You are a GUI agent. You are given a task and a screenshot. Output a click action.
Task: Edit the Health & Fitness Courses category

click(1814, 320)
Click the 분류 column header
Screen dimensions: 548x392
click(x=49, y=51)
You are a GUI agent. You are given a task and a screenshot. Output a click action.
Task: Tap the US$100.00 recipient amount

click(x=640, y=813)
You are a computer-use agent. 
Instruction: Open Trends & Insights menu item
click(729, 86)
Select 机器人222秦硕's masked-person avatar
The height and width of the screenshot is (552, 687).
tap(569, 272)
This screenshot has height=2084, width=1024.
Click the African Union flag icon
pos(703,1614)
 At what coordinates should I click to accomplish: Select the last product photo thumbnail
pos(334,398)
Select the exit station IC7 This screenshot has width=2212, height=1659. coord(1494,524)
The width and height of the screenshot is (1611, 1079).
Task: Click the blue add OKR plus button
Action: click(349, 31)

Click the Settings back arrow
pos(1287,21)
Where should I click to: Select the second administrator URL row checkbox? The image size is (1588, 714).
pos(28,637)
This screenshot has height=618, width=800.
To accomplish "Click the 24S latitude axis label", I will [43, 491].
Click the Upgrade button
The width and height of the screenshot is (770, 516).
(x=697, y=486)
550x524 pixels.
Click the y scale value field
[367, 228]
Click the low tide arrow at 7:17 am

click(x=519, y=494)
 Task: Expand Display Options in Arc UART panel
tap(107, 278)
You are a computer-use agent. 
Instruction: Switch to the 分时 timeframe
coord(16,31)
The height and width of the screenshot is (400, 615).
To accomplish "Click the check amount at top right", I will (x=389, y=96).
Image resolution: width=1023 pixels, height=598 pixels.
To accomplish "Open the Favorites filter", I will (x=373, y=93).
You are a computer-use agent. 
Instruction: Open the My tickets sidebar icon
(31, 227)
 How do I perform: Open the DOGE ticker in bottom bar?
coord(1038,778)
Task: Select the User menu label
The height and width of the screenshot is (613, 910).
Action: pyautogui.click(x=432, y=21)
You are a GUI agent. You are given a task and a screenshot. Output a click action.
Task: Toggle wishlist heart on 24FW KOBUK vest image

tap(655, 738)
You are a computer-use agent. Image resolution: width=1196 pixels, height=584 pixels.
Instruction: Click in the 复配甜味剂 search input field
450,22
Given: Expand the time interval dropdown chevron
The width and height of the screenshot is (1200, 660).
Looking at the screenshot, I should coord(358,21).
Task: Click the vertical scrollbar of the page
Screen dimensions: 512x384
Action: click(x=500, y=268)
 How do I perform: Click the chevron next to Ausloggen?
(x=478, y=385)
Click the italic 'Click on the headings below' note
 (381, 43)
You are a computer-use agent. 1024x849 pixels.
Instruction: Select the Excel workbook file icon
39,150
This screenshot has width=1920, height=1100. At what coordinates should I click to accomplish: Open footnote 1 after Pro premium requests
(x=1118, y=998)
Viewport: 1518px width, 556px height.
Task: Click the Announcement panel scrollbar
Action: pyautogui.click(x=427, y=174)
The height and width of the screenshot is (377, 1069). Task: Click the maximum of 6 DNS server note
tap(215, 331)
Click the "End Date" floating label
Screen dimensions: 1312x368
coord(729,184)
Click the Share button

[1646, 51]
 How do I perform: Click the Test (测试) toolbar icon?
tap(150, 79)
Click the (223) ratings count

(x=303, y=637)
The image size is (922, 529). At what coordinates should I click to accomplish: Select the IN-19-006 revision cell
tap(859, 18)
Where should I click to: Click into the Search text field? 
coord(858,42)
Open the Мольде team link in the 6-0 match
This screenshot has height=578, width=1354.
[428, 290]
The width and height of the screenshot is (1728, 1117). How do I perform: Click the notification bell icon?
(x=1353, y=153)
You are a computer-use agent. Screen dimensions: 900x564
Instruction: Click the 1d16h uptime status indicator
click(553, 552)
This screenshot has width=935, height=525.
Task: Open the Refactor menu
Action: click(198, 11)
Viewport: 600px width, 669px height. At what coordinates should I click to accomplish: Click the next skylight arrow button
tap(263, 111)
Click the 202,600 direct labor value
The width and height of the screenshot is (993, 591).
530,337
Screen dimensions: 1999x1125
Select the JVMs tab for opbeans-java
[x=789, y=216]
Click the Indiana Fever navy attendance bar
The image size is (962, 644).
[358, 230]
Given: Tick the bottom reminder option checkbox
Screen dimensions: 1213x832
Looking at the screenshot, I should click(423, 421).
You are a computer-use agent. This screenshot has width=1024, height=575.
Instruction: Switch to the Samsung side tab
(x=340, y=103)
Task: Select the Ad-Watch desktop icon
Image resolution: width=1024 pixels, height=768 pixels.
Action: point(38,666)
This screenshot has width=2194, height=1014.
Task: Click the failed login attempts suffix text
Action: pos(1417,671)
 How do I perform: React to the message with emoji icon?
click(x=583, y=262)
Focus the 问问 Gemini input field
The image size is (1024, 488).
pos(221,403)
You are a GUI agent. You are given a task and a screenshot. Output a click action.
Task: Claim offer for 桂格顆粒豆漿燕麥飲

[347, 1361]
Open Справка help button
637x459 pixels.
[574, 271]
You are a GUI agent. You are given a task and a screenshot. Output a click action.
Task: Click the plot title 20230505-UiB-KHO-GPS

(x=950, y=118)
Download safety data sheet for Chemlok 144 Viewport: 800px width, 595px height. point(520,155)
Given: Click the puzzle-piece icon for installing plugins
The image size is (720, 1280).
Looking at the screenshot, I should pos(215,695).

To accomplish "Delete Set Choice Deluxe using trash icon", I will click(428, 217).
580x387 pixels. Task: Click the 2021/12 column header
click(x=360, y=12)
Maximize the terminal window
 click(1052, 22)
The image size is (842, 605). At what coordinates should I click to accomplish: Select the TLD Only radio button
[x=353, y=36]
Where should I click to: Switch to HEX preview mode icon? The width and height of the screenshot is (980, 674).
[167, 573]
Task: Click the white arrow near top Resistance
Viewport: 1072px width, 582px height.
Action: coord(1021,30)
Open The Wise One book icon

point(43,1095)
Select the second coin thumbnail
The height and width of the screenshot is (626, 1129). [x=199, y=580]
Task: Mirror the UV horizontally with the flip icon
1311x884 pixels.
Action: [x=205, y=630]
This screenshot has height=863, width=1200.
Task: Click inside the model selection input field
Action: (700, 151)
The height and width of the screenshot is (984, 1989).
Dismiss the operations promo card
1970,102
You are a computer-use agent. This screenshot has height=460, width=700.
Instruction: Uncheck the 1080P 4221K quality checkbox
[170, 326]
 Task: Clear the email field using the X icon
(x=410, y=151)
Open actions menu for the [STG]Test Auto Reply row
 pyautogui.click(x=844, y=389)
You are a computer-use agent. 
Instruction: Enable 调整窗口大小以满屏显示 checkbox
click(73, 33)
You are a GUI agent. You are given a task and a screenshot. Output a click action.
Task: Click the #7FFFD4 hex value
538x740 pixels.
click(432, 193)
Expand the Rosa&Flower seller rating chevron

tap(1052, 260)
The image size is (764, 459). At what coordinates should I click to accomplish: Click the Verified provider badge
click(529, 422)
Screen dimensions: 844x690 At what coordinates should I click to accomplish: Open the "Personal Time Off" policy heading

_ _ _

» YOUR INSTRUCTIONS:
The lines above need to be restated word for word, all of them.

» ANSWER SPACE:
You are a GUI agent. You are given a task and a screenshot. Output a click action.
Task: Edit the Health & Fitness Courses category

click(1814, 320)
Click the 분류 column header
Screen dimensions: 548x392
click(x=49, y=51)
You are a GUI agent. You are given a task and a screenshot. Output a click action.
Task: Tap the US$100.00 recipient amount

click(x=640, y=813)
You are a computer-use agent. 
Instruction: Open Trends & Insights menu item
click(729, 86)
Select 机器人222秦硕's masked-person avatar
The height and width of the screenshot is (552, 687).
tap(569, 272)
This screenshot has height=2084, width=1024.
Click the African Union flag icon
pos(703,1614)
 At what coordinates should I click to accomplish: Select the last product photo thumbnail
pos(334,398)
Select the exit station IC7 This screenshot has width=2212, height=1659. coord(1494,524)
The width and height of the screenshot is (1611, 1079).
Task: Click the blue add OKR plus button
Action: click(349, 31)

Click the Settings back arrow
pos(1287,21)
Where should I click to: Select the second administrator URL row checkbox? The image size is (1588, 714).
pos(28,637)
This screenshot has height=618, width=800.
To accomplish "Click the 24S latitude axis label", I will [43, 491].
Click the Upgrade button
The width and height of the screenshot is (770, 516).
(x=697, y=486)
550x524 pixels.
Click the y scale value field
[367, 228]
Click the low tide arrow at 7:17 am

click(x=519, y=494)
 Task: Expand Display Options in Arc UART panel
tap(107, 278)
You are a computer-use agent. 
Instruction: Switch to the 分时 timeframe
coord(16,31)
The height and width of the screenshot is (400, 615).
To accomplish "Click the check amount at top right", I will (x=389, y=96).
Image resolution: width=1023 pixels, height=598 pixels.
To accomplish "Open the Favorites filter", I will (x=373, y=93).
You are a computer-use agent. 
Instruction: Open the My tickets sidebar icon
(31, 227)
 How do I perform: Open the DOGE ticker in bottom bar?
coord(1038,778)
Task: Select the User menu label
The height and width of the screenshot is (613, 910).
Action: pyautogui.click(x=432, y=21)
You are a GUI agent. You are given a task and a screenshot. Output a click action.
Task: Toggle wishlist heart on 24FW KOBUK vest image

tap(655, 738)
You are a computer-use agent. Image resolution: width=1196 pixels, height=584 pixels.
Instruction: Click in the 复配甜味剂 search input field
450,22
Given: Expand the time interval dropdown chevron
The width and height of the screenshot is (1200, 660).
Looking at the screenshot, I should coord(358,21).
Task: Click the vertical scrollbar of the page
Screen dimensions: 512x384
Action: click(x=500, y=268)
 How do I perform: Click the chevron next to Ausloggen?
(x=478, y=385)
Click the italic 'Click on the headings below' note
 (381, 43)
You are a computer-use agent. 1024x849 pixels.
Instruction: Select the Excel workbook file icon
39,150
This screenshot has width=1920, height=1100. At what coordinates should I click to accomplish: Open footnote 1 after Pro premium requests
(x=1118, y=998)
Viewport: 1518px width, 556px height.
Task: Click the Announcement panel scrollbar
Action: pyautogui.click(x=427, y=174)
The height and width of the screenshot is (377, 1069). Task: Click the maximum of 6 DNS server note
tap(215, 331)
Click the "End Date" floating label
Screen dimensions: 1312x368
coord(729,184)
Click the Share button

[1646, 51]
 How do I perform: Click the Test (测试) toolbar icon?
tap(150, 79)
Click the (223) ratings count

(x=303, y=637)
The image size is (922, 529). At what coordinates should I click to accomplish: Select the IN-19-006 revision cell
tap(859, 18)
Where should I click to: Click into the Search text field? 
coord(858,42)
Open the Мольде team link in the 6-0 match
This screenshot has height=578, width=1354.
[428, 290]
The width and height of the screenshot is (1728, 1117). How do I perform: Click the notification bell icon?
(x=1353, y=153)
You are a computer-use agent. Screen dimensions: 900x564
Instruction: Click the 1d16h uptime status indicator
click(553, 552)
This screenshot has width=935, height=525.
Task: Open the Refactor menu
Action: click(198, 11)
Viewport: 600px width, 669px height. At what coordinates should I click to accomplish: Click the next skylight arrow button
tap(263, 111)
Click the 202,600 direct labor value
The width and height of the screenshot is (993, 591).
530,337
Screen dimensions: 1999x1125
Select the JVMs tab for opbeans-java
[x=789, y=216]
Click the Indiana Fever navy attendance bar
The image size is (962, 644).
[358, 230]
Given: Tick the bottom reminder option checkbox
Screen dimensions: 1213x832
Looking at the screenshot, I should click(423, 421).
You are a computer-use agent. This screenshot has width=1024, height=575.
Instruction: Switch to the Samsung side tab
(x=340, y=103)
Task: Select the Ad-Watch desktop icon
Image resolution: width=1024 pixels, height=768 pixels.
Action: point(38,666)
This screenshot has width=2194, height=1014.
Task: Click the failed login attempts suffix text
Action: pos(1417,671)
 How do I perform: React to the message with emoji icon?
click(x=583, y=262)
Focus the 问问 Gemini input field
The image size is (1024, 488).
pos(221,403)
You are a GUI agent. You are given a task and a screenshot. Output a click action.
Task: Claim offer for 桂格顆粒豆漿燕麥飲

[347, 1361]
Open Справка help button
637x459 pixels.
[574, 271]
You are a GUI agent. You are given a task and a screenshot. Output a click action.
Task: Click the plot title 20230505-UiB-KHO-GPS

(x=950, y=118)
Download safety data sheet for Chemlok 144 Viewport: 800px width, 595px height. point(520,155)
Given: Click the puzzle-piece icon for installing plugins
The image size is (720, 1280).
Looking at the screenshot, I should pos(215,695).

To accomplish "Delete Set Choice Deluxe using trash icon", I will click(428, 217).
580x387 pixels. Task: Click the 2021/12 column header
click(x=360, y=12)
Maximize the terminal window
 click(1052, 22)
The image size is (842, 605). At what coordinates should I click to accomplish: Select the TLD Only radio button
[x=353, y=36]
Where should I click to: Switch to HEX preview mode icon? The width and height of the screenshot is (980, 674).
[167, 573]
Task: Click the white arrow near top Resistance
Viewport: 1072px width, 582px height.
Action: coord(1021,30)
Open The Wise One book icon

point(43,1095)
Select the second coin thumbnail
The height and width of the screenshot is (626, 1129). [x=199, y=580]
Task: Mirror the UV horizontally with the flip icon
1311x884 pixels.
Action: [x=205, y=630]
This screenshot has height=863, width=1200.
Task: Click inside the model selection input field
Action: (700, 151)
The height and width of the screenshot is (984, 1989).
Dismiss the operations promo card
1970,102
You are a computer-use agent. This screenshot has height=460, width=700.
Instruction: Uncheck the 1080P 4221K quality checkbox
[170, 326]
 Task: Clear the email field using the X icon
(x=410, y=151)
Open actions menu for the [STG]Test Auto Reply row
 pyautogui.click(x=844, y=389)
You are a computer-use agent. 
Instruction: Enable 调整窗口大小以满屏显示 checkbox
click(73, 33)
You are a GUI agent. You are given a task and a screenshot. Output a click action.
Task: Click the #7FFFD4 hex value
538x740 pixels.
click(432, 193)
Expand the Rosa&Flower seller rating chevron

tap(1052, 260)
The image size is (764, 459). At what coordinates should I click to accomplish: Click the Verified provider badge
click(529, 422)
Screen dimensions: 844x690 At what coordinates should I click to accomplish: Open the "Personal Time Off" policy heading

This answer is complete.